Re: problem - non-ASCII characters on Windows command line

From: Markus Scherer (
Date: Thu Jan 22 2004 - 12:11:19 EST

  • Next message: "Re: Unicode forms for internal storage - BOCU-1 speed"

    Your code looks like a Windows program.

    I recommend to use the WCHAR* version of main() itself - wmain() or _wmain() or similar. It's been a
    while since I did this... see MSDN for details.
    In other words, don't just use a char* version of main() and then try to convert to Unicode, but use
    the Unicode version of main() directly. You will then get WCHAR *argv[] right away.

    Also, try to not output to another non-Unicode codepage. In your case, you get input in the system
    "ANSI" codepage (which is the Windows non-Unicode codepage for legacy applications), and since you
    output to the console, your output is converted to the "OEM" codepage.

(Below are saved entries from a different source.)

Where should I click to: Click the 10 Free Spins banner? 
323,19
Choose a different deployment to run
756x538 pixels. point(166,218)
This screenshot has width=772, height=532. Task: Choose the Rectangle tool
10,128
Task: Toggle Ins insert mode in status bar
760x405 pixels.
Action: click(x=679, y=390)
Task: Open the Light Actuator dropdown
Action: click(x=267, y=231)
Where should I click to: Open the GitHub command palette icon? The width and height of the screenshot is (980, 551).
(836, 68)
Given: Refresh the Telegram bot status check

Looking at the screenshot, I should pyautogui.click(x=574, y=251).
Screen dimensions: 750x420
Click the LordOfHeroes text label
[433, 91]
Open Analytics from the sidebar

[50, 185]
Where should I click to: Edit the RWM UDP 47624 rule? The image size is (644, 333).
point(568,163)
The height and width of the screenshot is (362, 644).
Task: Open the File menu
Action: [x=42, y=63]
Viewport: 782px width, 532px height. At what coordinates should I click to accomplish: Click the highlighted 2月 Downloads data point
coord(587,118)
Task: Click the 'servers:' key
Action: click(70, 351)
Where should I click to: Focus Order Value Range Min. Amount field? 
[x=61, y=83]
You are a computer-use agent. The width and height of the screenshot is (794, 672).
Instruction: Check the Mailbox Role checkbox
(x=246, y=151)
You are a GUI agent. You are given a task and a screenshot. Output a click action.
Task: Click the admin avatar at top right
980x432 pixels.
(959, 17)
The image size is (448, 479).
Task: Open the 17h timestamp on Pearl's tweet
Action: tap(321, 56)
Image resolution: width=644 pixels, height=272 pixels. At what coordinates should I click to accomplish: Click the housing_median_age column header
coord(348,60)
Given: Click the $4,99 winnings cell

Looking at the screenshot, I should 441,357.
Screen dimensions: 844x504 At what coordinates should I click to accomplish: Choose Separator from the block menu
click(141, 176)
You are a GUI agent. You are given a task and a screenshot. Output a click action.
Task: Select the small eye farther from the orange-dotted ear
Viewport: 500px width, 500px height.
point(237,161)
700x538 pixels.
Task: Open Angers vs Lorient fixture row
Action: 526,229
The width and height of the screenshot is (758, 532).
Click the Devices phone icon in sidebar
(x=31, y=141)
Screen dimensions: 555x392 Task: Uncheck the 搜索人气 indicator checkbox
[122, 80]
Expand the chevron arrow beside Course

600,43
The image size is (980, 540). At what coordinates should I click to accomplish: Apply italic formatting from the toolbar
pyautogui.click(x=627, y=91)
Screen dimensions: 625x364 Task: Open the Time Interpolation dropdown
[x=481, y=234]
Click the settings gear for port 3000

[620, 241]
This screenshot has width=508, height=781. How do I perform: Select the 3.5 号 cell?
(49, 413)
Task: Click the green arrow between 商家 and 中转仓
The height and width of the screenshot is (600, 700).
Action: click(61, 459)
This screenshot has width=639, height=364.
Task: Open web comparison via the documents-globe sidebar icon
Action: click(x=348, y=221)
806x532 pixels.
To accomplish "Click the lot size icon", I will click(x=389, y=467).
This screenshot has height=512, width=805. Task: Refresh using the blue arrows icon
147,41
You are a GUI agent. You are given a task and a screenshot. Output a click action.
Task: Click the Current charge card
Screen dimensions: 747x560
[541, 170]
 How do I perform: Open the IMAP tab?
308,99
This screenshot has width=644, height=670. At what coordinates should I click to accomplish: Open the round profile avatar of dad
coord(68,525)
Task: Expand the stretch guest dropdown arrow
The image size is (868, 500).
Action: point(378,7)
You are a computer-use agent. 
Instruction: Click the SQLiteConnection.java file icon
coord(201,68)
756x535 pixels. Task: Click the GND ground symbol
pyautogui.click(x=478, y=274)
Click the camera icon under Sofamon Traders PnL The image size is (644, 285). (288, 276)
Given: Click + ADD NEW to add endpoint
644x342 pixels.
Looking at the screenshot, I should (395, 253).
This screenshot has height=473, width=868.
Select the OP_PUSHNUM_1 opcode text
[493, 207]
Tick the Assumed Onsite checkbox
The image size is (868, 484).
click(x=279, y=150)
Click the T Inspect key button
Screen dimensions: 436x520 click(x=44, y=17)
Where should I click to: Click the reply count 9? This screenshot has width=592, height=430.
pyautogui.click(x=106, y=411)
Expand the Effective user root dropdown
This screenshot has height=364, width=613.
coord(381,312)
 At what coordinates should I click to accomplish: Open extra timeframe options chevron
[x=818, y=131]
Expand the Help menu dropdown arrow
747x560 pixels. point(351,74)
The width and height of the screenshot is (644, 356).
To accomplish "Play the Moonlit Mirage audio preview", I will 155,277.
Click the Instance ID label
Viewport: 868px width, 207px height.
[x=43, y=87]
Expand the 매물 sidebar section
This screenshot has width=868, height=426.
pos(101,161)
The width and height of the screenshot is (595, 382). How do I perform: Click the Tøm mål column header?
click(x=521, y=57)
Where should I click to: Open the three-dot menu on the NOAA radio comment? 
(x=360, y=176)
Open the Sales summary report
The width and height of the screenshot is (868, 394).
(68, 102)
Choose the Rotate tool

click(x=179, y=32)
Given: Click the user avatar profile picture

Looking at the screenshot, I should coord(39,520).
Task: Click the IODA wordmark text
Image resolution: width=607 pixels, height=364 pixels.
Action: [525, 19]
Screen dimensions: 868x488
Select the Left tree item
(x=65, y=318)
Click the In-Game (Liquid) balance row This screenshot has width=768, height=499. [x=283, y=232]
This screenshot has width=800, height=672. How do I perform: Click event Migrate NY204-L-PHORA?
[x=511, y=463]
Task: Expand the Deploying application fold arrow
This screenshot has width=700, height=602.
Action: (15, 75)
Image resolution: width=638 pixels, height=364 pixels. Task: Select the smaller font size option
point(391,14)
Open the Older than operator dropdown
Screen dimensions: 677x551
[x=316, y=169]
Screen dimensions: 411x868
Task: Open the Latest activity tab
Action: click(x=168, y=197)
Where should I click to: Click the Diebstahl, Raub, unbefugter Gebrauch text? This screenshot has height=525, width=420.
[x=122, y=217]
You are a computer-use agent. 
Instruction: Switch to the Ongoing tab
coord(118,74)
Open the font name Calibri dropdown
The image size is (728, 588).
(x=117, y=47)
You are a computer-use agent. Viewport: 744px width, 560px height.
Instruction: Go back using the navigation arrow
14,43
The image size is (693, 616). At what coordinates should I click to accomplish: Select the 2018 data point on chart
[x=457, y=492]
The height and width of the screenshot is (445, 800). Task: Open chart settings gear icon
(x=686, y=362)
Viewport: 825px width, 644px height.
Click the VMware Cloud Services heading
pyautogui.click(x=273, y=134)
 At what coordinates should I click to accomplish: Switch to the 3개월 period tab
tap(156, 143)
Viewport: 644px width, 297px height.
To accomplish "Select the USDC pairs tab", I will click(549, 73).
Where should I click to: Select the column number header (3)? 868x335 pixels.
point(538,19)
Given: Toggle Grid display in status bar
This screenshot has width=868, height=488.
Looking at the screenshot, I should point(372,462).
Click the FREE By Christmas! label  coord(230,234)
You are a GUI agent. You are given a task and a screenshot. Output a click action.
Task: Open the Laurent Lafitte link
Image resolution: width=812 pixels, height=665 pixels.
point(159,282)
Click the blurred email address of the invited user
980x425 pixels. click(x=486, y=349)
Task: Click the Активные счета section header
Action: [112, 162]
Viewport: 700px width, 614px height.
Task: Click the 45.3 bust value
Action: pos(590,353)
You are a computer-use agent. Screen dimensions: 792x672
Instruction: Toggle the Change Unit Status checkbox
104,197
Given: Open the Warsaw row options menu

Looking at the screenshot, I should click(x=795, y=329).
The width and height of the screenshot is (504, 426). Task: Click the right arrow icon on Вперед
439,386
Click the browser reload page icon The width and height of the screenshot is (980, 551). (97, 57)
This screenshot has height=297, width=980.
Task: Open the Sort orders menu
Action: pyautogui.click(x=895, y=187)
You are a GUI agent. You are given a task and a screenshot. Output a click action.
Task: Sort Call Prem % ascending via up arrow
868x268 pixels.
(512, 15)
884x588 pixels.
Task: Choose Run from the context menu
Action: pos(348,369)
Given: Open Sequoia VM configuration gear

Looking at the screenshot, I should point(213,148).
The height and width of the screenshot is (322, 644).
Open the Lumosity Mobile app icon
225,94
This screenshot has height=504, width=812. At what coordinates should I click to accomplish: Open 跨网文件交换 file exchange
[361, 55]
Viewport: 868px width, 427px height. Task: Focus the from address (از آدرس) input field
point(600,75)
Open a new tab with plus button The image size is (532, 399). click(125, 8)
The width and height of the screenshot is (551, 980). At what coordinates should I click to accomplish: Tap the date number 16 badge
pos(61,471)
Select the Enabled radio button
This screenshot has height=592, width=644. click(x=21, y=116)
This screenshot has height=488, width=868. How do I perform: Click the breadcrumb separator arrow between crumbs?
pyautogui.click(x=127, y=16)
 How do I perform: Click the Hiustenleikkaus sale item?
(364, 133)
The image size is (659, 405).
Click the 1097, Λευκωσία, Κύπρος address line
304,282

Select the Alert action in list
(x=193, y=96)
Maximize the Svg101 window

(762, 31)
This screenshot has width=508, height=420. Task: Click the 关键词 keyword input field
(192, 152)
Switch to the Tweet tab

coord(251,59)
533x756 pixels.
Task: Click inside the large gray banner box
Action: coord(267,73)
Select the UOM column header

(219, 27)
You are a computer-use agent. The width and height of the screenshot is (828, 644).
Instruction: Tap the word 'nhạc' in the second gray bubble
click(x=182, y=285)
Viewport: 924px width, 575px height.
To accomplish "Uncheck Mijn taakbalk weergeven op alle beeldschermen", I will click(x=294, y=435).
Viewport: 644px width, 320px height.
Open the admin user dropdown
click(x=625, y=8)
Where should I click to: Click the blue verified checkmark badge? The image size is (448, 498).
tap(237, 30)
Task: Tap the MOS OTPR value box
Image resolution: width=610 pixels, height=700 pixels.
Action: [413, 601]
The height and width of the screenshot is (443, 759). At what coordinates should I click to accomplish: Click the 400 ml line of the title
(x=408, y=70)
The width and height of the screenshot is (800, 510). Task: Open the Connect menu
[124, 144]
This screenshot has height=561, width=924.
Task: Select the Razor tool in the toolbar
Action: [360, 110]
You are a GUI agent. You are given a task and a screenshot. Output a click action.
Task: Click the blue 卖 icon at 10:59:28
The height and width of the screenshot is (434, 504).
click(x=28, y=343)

    At a minimum, try setting your console to Unicode (UTF-16LE) via "chcp 10000". Alternatively, try
    setting it to your "ANSI" codepage via "chcp 1252" or whatever is appropriate.

    It would be better if you did not have to convert out to a non-Unicode codepage at all. For example,
    if the output is consumed by Notepad or another application (via a pipe or output redirect etc.),
    you could just output in UTF-8 (codepage 65001 on Windows, I believe) or UTF-16LE (byte-serialize
    your WCHAR*). I recommend to prepend U+FEFF to your output stream because many Windows applications
    recognize it as the Unicode signature.

    Best regards,

    Opinions expressed here may not reflect my company's positions unless otherwise noted.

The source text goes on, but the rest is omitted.